Beberapa waktu lalu, terjadi kasus saat beberapa siswa mengkritik guru melalui sosial media. Siswa itu mengecam jenis hukuman yang diberikan guru kepada siswa. Sontak kritikan siswa itu menimbulkan masalah. Guru dan sekolah tidak menerima kritikan itu dan akhirnya menjatuhkan sanksi kepada murid. Atas pemberian sanksi itu, orang tua siswa tidak menerimanya. Akhirnya, kasus itu ter-blow up dan membesar hingga masuk ke ranah hokum.
Bagi netter, sosial media memang dapat digunakan untuk menyalurkan aspirasi. Karena kemudahan yang dimiliki, banyak siswa juga menggunakan media ini untuk beragam kepentingan. Tidak hanya untuk menyampaikan eksistensi diri, tetapi juga menyampaikan beragam masalah yang dialaminya, baik masalah di pergaulan, keluarga, bahkan di sekolah. Karena kekurangpahaman penggunaan sosial media, banyak siswa langsung menyampaikan kritikan kepada semua orang yang dianggapnya sebagai penghalang kebebasan. Di sinilah diperlukan kearifan guru.
Sebagai pendidik, guru perlu mengenalkan penggunaan sosial media kepada para siswa. Ada tiga etika yang perlu diketahui para siswa, yaitu kesantunan bahasa, pemilihan media, dan kesahihan informasi. Pertama, kesantunan bahasa. Guru perlu menyampaikan masalah kesantunan ini kepada para siswa. Mereka harus dididik bahwa cara yang salah akan berakibat hasil yang salah pula.
Sebuah kritikan tentu bertujuan baik. Namun, kritikan akan berubah menjadi masalah krusial jika kritikan itu tidak disampaikan secara santun. Terlebih, kritikan itu disampaikan melalui sosial media yang semua orang tanpa batas dapat membacanya. Oleh karena itu, kritikan melalui sosial media sebaiknya disampaikan dengan sindiran, analogi, atau berbentuk kisah fiksi.
Kedua, pemilihan media. Kritikan dapat disampaikan secara langsung dan tidak langsung. Kritikan langsung berarti kritikan itu disampaikan secara tatap muka sedangkan kritikan tidak langsung berarti kritikan itu disampaikan dengan media tertentu, seperti surat, sosial media, atau gambar.

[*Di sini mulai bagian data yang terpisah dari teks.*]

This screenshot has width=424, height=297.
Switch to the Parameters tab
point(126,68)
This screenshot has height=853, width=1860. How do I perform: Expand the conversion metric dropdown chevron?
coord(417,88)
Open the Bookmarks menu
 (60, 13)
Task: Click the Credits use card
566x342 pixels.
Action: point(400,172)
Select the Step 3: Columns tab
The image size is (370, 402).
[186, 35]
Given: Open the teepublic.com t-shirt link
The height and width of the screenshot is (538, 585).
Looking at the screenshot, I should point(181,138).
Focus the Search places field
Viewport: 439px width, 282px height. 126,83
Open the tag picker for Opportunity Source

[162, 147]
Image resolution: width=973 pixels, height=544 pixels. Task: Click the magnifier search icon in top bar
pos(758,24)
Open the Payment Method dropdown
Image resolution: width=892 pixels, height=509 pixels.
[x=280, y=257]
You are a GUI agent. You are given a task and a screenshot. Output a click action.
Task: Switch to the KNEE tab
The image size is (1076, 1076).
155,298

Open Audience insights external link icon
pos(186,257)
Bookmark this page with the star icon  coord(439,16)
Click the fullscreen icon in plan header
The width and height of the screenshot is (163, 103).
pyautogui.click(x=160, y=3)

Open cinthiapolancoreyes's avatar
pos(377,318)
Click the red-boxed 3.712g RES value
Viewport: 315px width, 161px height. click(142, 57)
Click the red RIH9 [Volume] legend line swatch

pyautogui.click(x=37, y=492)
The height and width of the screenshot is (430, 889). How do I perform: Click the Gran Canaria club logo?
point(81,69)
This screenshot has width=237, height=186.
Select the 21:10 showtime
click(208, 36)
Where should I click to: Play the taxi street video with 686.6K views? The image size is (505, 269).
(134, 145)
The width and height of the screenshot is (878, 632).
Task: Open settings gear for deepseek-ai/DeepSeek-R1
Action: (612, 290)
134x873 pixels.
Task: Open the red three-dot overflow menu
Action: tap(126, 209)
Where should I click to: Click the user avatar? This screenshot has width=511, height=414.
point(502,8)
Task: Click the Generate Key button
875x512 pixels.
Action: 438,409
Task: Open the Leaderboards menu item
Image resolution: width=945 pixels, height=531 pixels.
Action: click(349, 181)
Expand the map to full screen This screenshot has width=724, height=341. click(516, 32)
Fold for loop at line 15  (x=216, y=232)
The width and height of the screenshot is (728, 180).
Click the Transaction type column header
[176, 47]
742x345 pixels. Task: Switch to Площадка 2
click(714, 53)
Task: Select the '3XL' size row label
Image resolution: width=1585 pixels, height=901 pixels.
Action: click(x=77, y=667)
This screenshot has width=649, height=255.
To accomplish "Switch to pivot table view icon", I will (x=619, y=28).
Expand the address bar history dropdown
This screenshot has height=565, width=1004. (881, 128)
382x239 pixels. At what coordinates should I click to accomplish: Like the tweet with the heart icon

Jika disampaikan secara langsung, hendaknya kritikan itu disampaikan secara tertutup alias tidak di tempat umum. Kritikan di tempat umum dapat menjatuhkan harga diri meskipun isi kritikan belum tentu benar. Siswa dapat diarahkan agar kritikan itu disampaikan di ruang atau tempat tertentu. Bahkan, kritikan itu dapat disampaikan sambil bercanda. Jika disampaikan secara tidak langsung, siswa perlu dilatih agar memiliki kemampuan menyampaikan kritikan melalui tulisan. Kritikan itu dapat berbentuk surat dan dikirimkan melalui kotak saran di sekolah atau langsung kepada gurunya.
Ketiga, kesahihan informasi. Sering siswa menerima segala informasi secara mentah-mentah. Informasi yang didapat dari teman-temannya langsung direspon sebagai wujud solidaritas yang salah. Sikap itu harus dicegah. Guru perlu memberitahukan sanksi hokum yang akan ditanggung jika menyebarkan informasi yang salah, terlebih kritikan itu disampaikan melalui media.
Guru perlu memberikan pemahaman yang benar tentang arti pentingnya kesahihan informasi. Jika informasi itu diperoleh dari orang lain, kebenaran informasi itu harus dikonfirmasikan kepada sumbernya. Jika informasi itu dialami korban, hendaknya kritikan itu disampaikan secara berimbang dan transparan. Informasi itu harus disampaikan secara utuh sehingga perlu dijelaskan secara kronologis agar masyarakat mengetahui permasalahannya secara detail. Jika ketiganya sudah dipahami kedua pihak, siswa tak lagi mengkritik guru seenaknya.